Faculty Speaker Abstracts

Dr. Feifang Hu | Chair, Department of Statistics- George Washington University

Talk: AI Statisticians in Clinical Trials

Statisticians play a central role in clinical trials, contributing to study design, sample size
determination, randomization, interim monitoring, data analysis, and regulatory
reporting. As clinical trials become increasingly complex and data-rich, there is growing
interest in leveraging artificial intelligence to augment and partially automate statistical
workflows. This talk provides an overview of the traditional responsibilities of
statisticians in clinical trials and examines how recent advances in AI can be used to
develop “AI statisticians”—intelligent agents capable of assisting with key tasks such as
protocol design, adaptive randomization, model selection, interim analysis, and reporting.
We will discuss the conceptual framework for building such AI agents, including the
integration of statistical principles with large language models, domain knowledge, and
decision-making algorithms.

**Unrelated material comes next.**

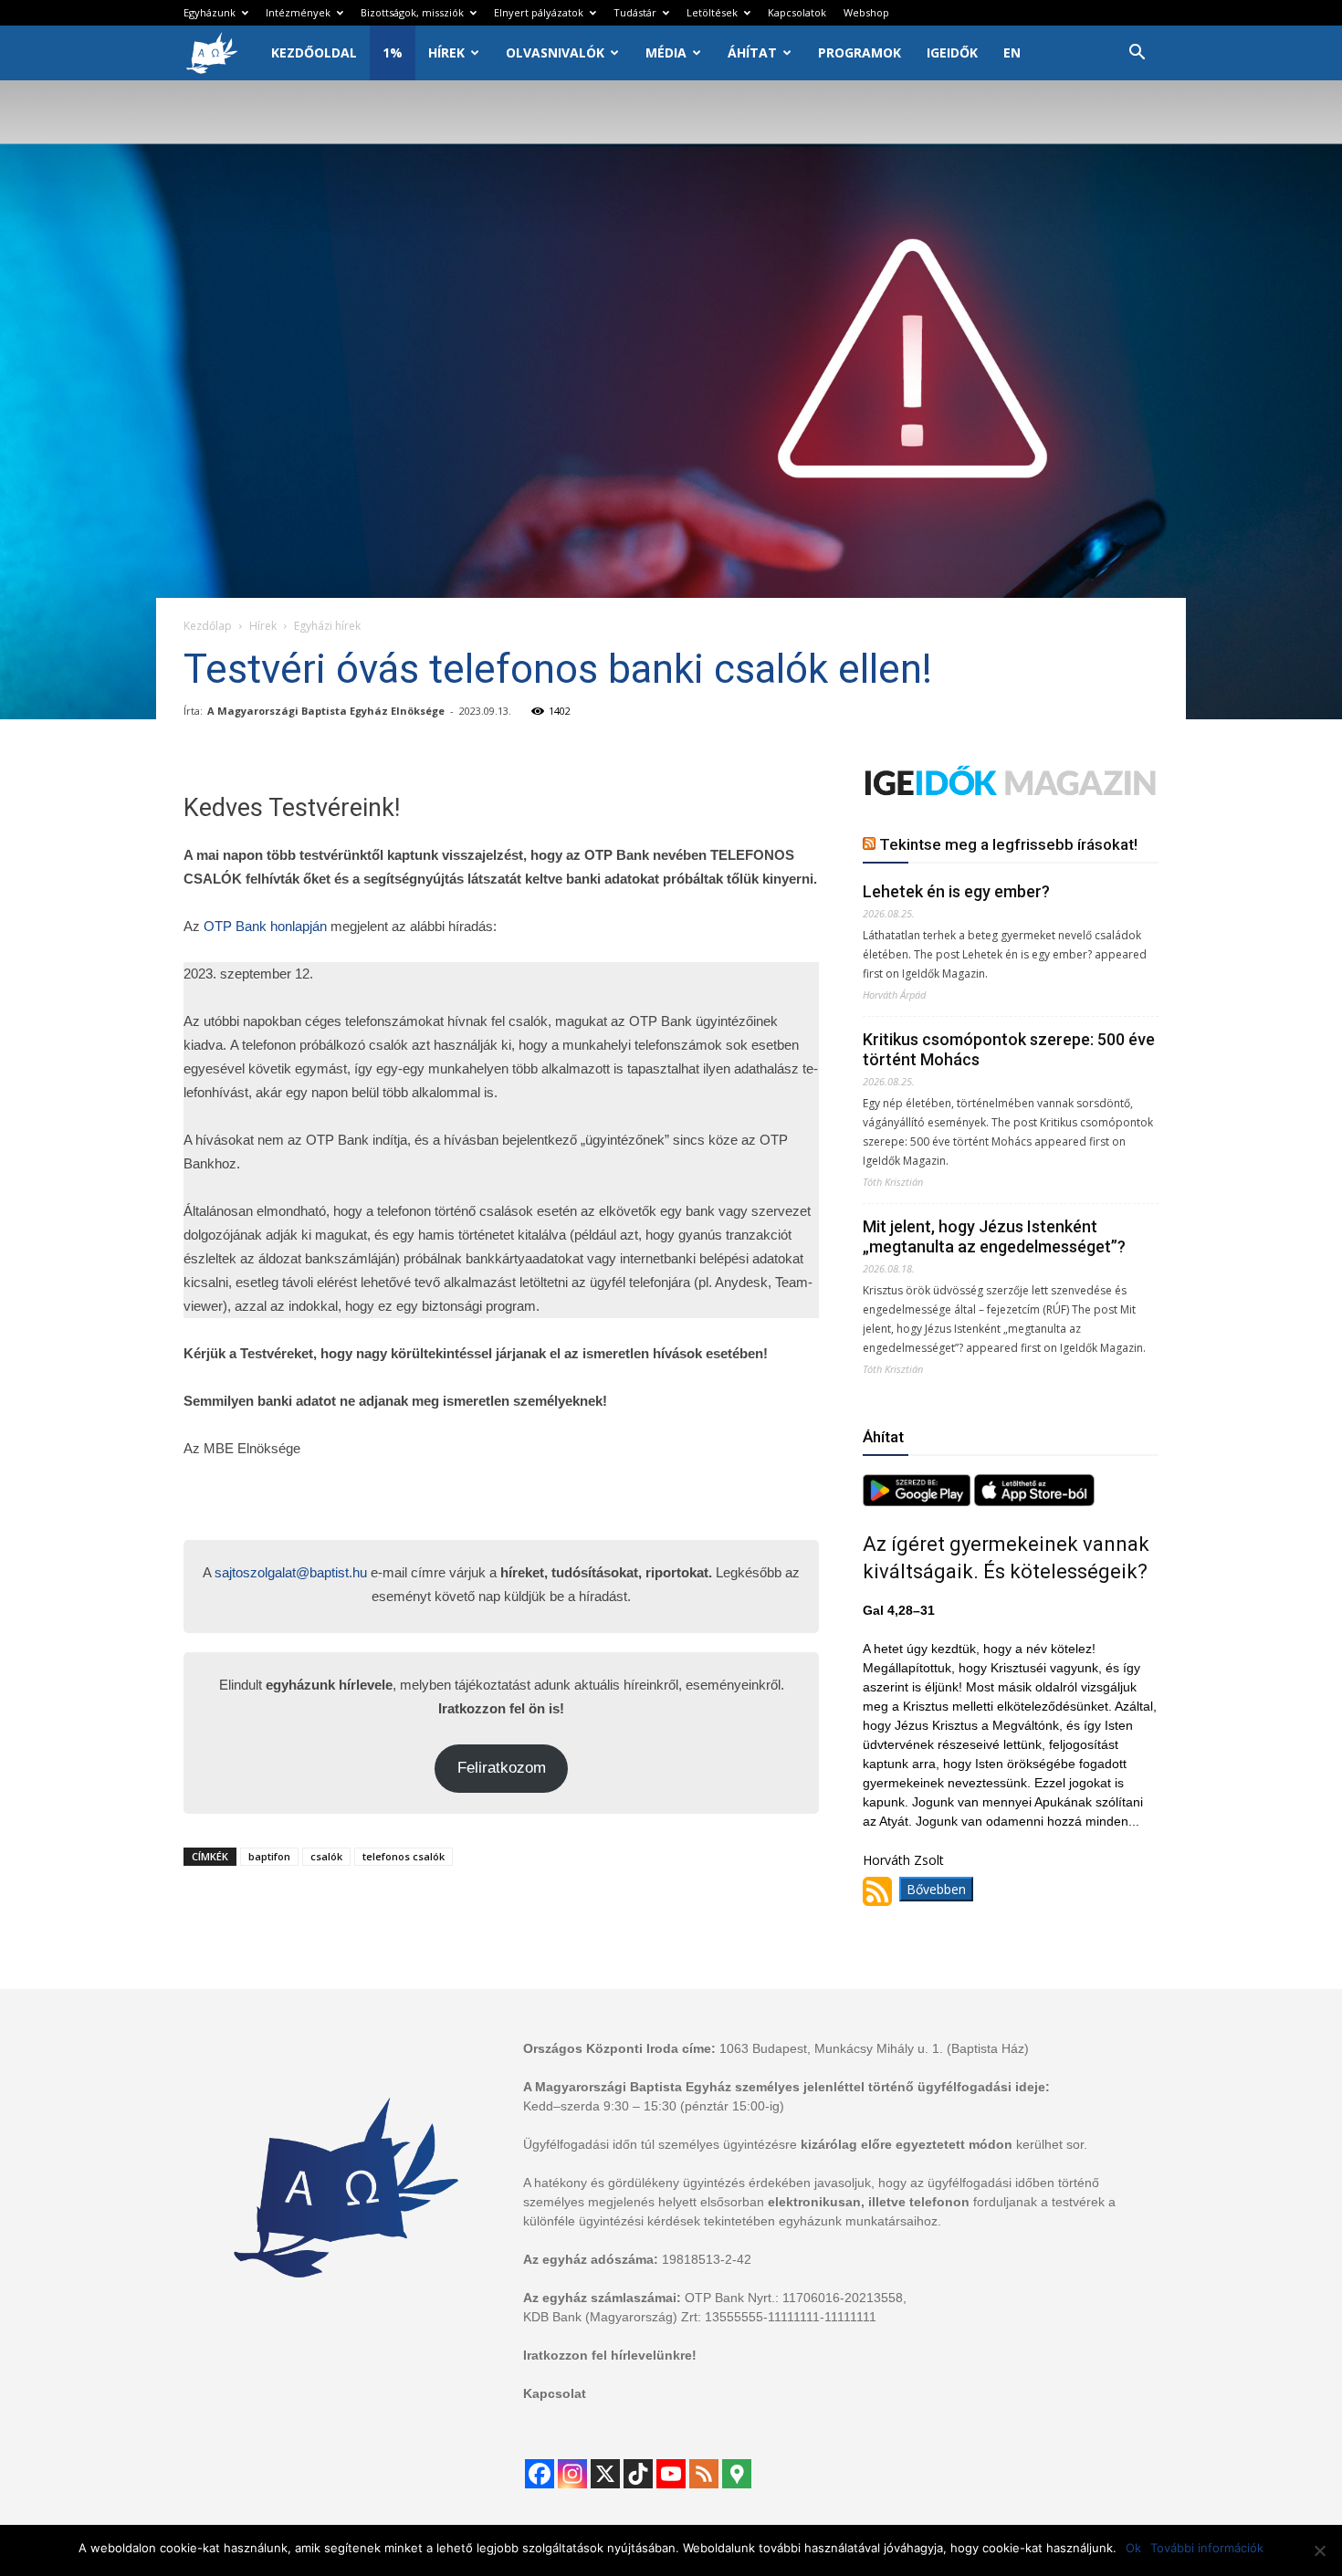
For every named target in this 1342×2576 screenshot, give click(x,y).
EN (1012, 52)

Through concrete demonstrations, the talk will illustrate
how AI statisticians can support or partially replace routine statistical functions while
maintaining rigor and reproducibility. The presentation will also highlight current
limitations, ethical considerations, and regulatory challenges, and outline future
directions for the role of AI in transforming statistical practice in clinical trials.

Dr. Qiwei Britt He | Provost’s Distinguished Associate Professor in the Data Science and Analytics- Georgetown University

Talk: Reimagining Future Educational Assessments Through Multimodal Data and AI Integration

Computer-based assessments create new opportunities to capture rich, fine-grained log data from human-machine interactions, offering deeper insights into test-takers’ strategies and behaviors. These multidimensional sequential data, such as spanning actions, timing information, eye-tracking, and other behavioral traces, pose significant challenges for traditional unidimensional sequence models. This presentation provides an overview of sequence mining techniques for analyzing unstructured process data, with a focus on how these methods can inform item design and strengthen measurement frameworks. It will also discuss the broader potential of integrating generative AI techniques for test design in large-scale assessments, highlighting emerging opportunities for more adaptive, inclusive, and behaviorally grounded measurement systems.

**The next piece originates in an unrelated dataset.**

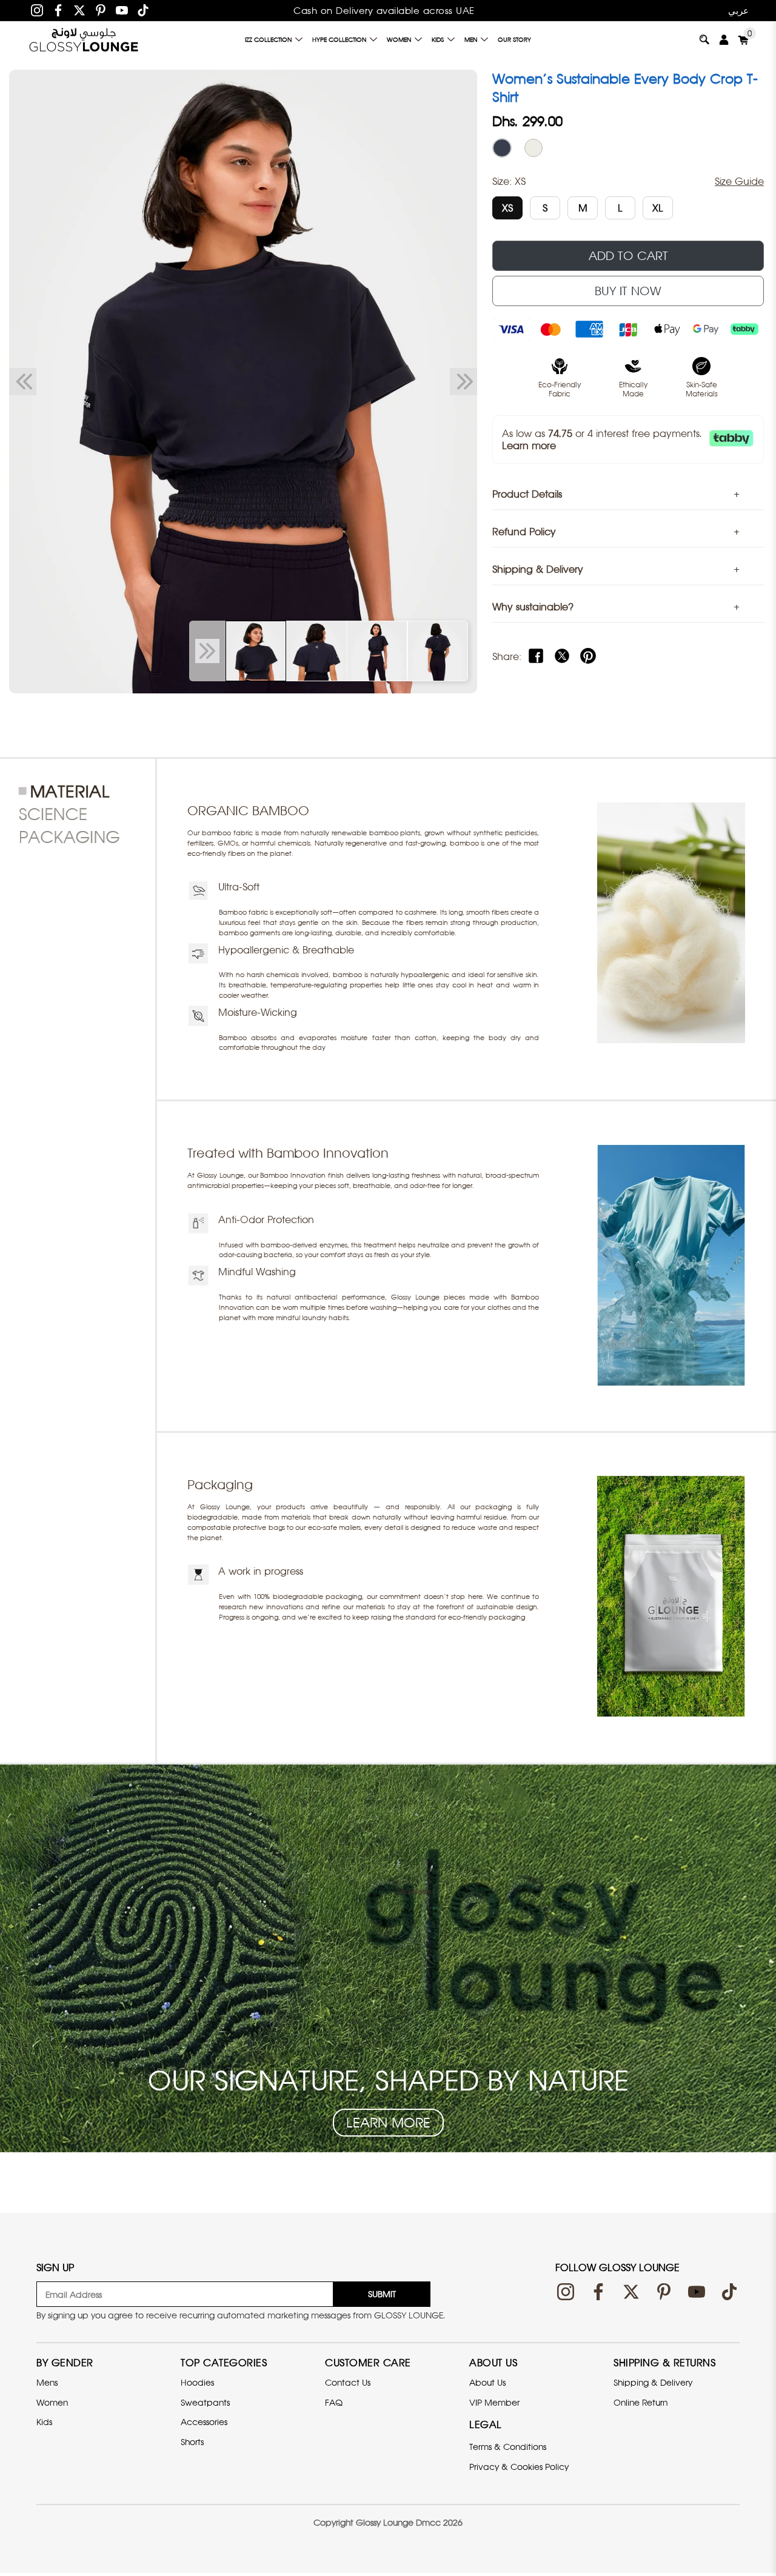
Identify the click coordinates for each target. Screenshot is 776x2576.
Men (470, 39)
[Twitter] (79, 10)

Dr. Michael Baron | Professor of Statistics- American University

Talk: Multiple Testing and Minimax Error Spending

Multiple hypothesis testing is one of central problems in modern clinical trials and many
other applications. Such studies require statistical decisions for each individual hypothesis, while controlling the Type I and Type II familywise error rates. By introducing asymmetry into error spending across hypotheses, we formulate, justify, and solve the associated minimax optimization problems that optimize the sample size, cost, or risk, while maintaining rigorous control of familywise error rates.

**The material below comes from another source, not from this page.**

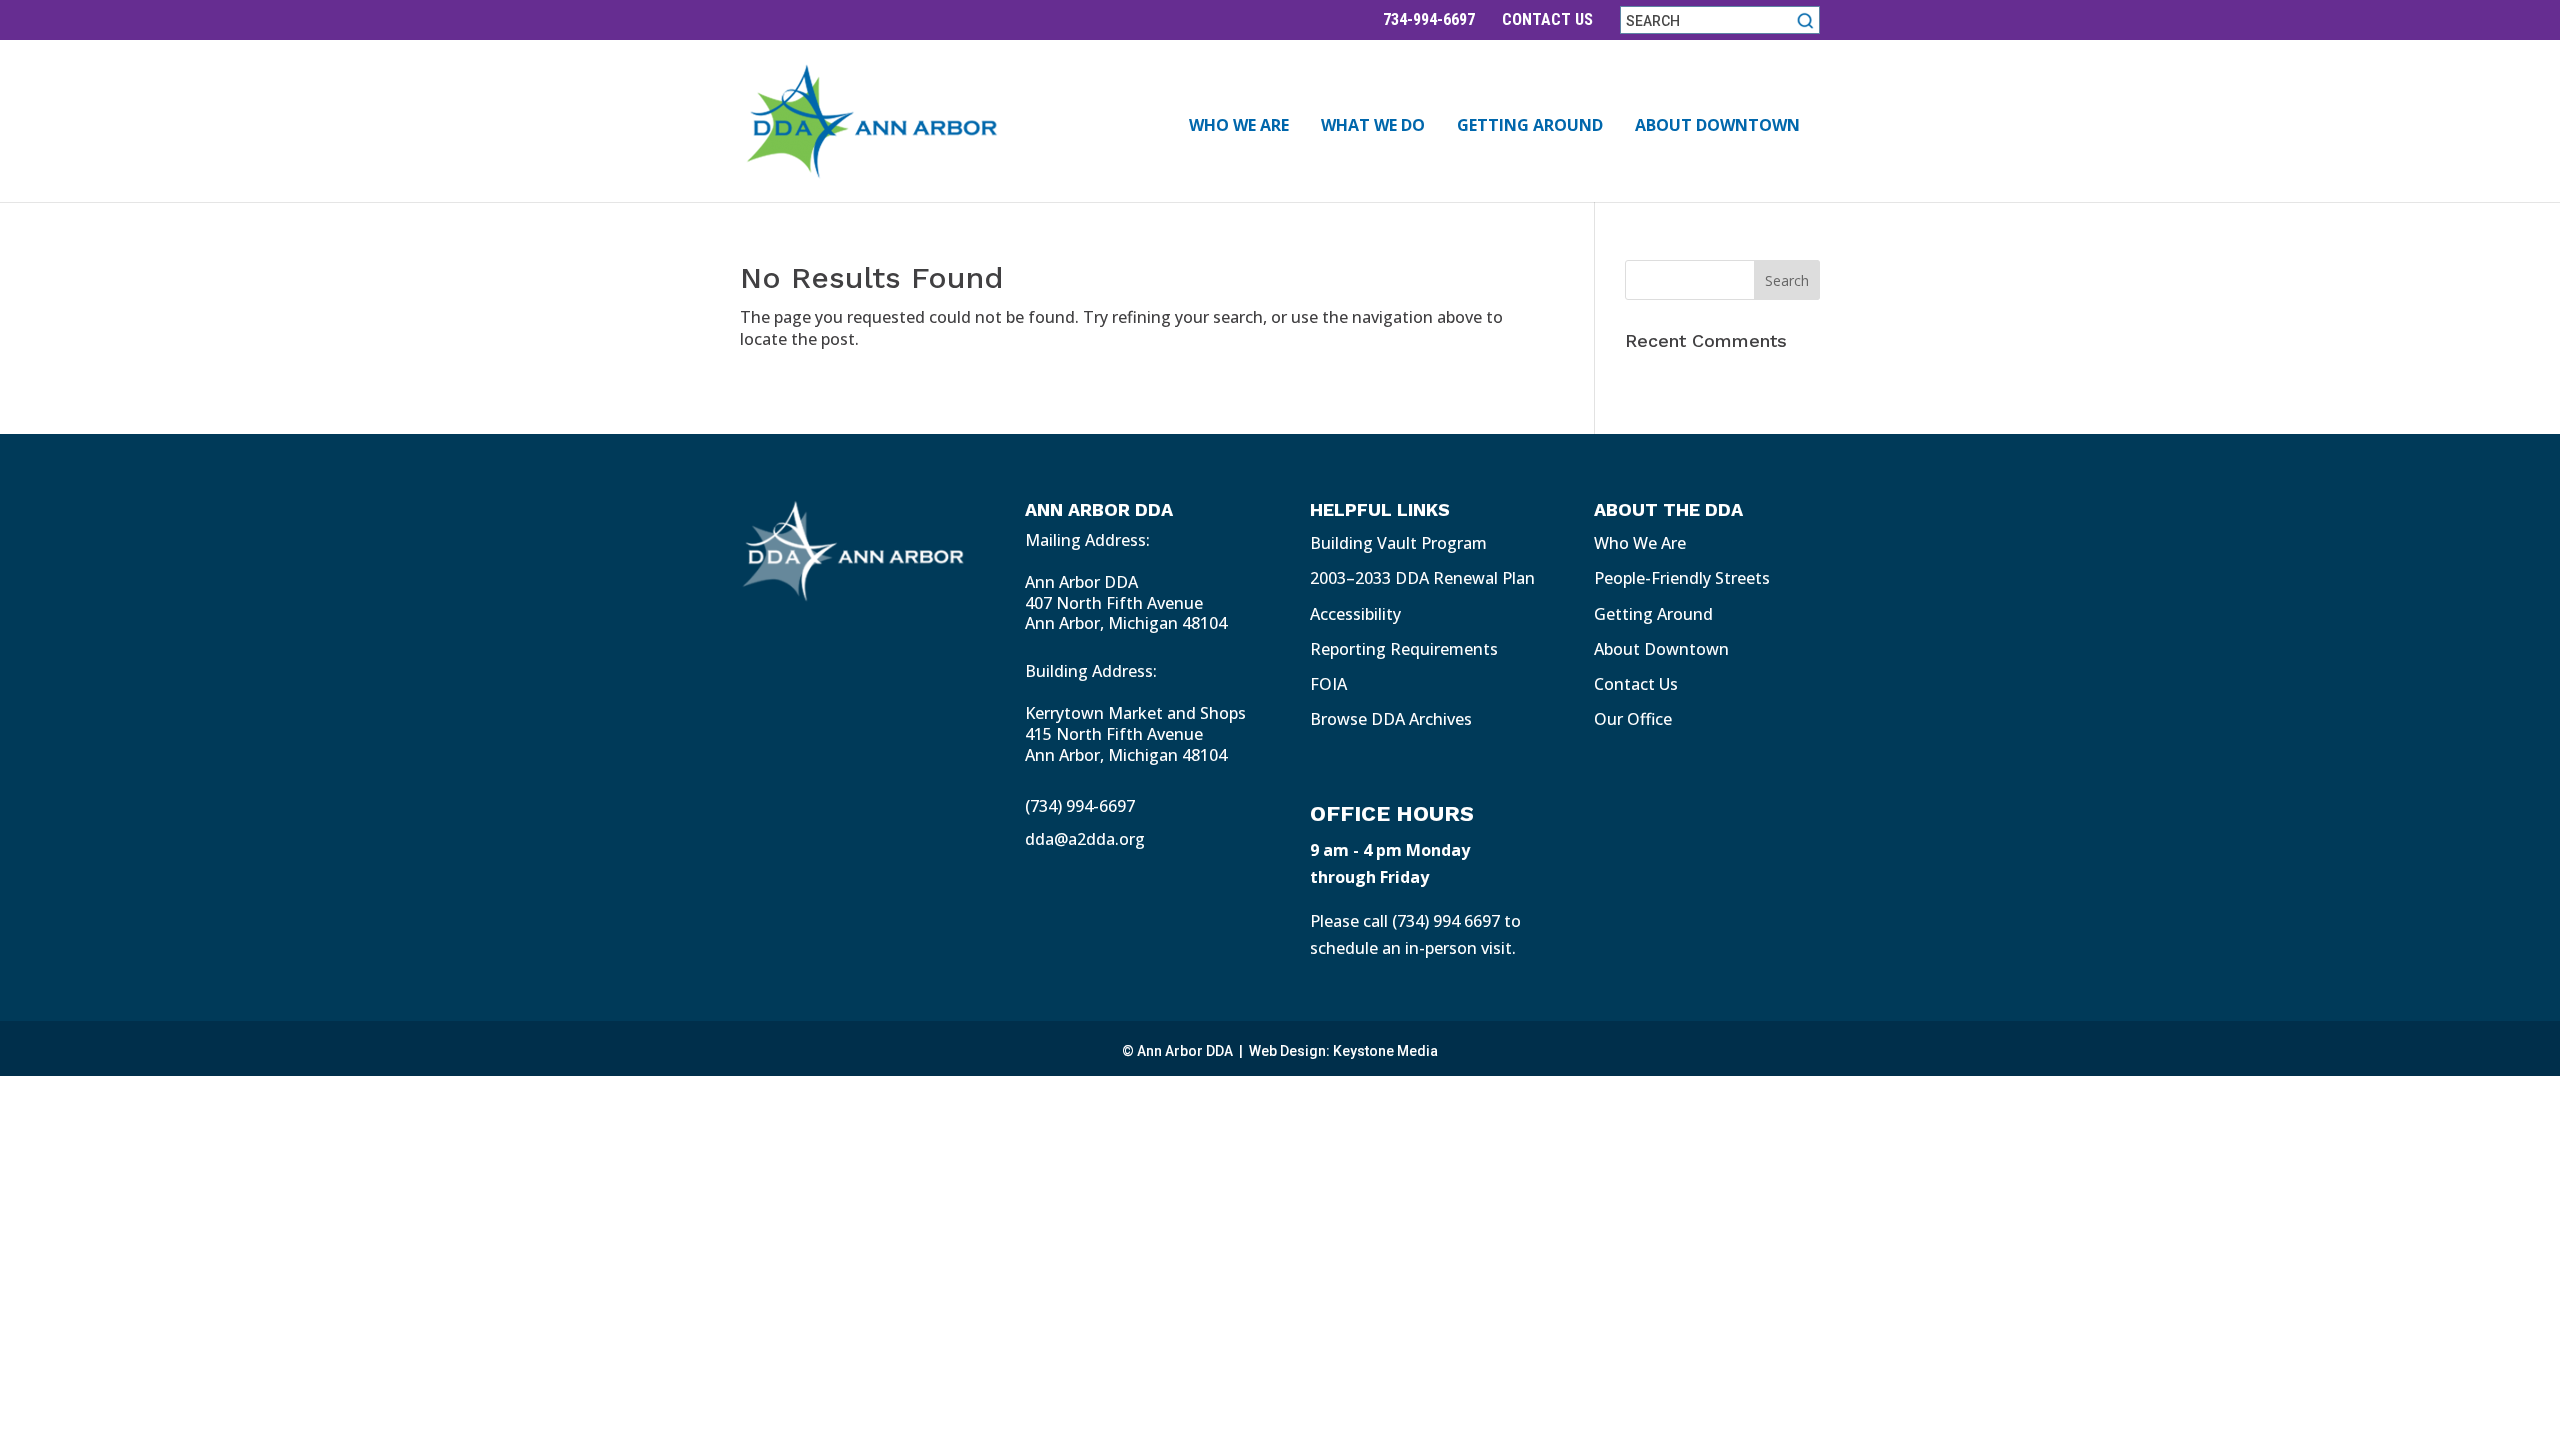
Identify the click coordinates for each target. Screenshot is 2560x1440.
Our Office (1633, 719)
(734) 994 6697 (1446, 921)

Dr. Takumi Saegusa | Associate Professor- Statistics- University of Maryland

Talk: Data Integration: From Classical Sampling to Big Data

The rapid expansion of AI-driven data environments has transformed the landscape of data collection and integration. Data integration itself is not new in statistical methodology; for example, multiple-frame surveys combine heterogeneous datasets obtained through well-designed surveys. However, methods originally developed for multiple-frame surveys must now be reconsidered in a broader setting in which non-probability samples, collected without known sampling designs, play an increasingly prominent role. We discuss what has been developed so far and what remains to be done in the context of estimating a survival function. We also consider ways in which AI may help address challenges arising from overlapping datasets and dependence among observations.

Dr. Wanli Qiao | Associate Professor- Statistics- George Mason University

Talk: From Modes to Ridges: Consistency of Mean Shift Algorithms

The Mean Shift algorithm is a non-parametric technique used to locate the local maxima, or modes, of a density function. By iteratively shifting points toward regions of higher density, the procedure offers a natural way to identify cluster centers. While it is a classical algorithm for modal clustering, its extension, the Subspace Constrained Mean Shift (SCMS) algorithm, can be used to capture more complex structures called density ridges, which serve as a geometric skeleton for the underlying data distribution. We present a comprehensive framework for the statistical consistency of these procedures. First, we discuss recent results providing rigorous guarantees for the recovery of cluster structures via the hill-climbing Mean Shift algorithm. We then extend these principles to the SCMS algorithm, establishing its consistency in ridge estimation and exploring the geometric properties that enable the recovery of manifold-like structures. Together, these results provide a formal basis for understanding how Mean Shift-type algorithms navigate the geometric landscapes of complex distributions.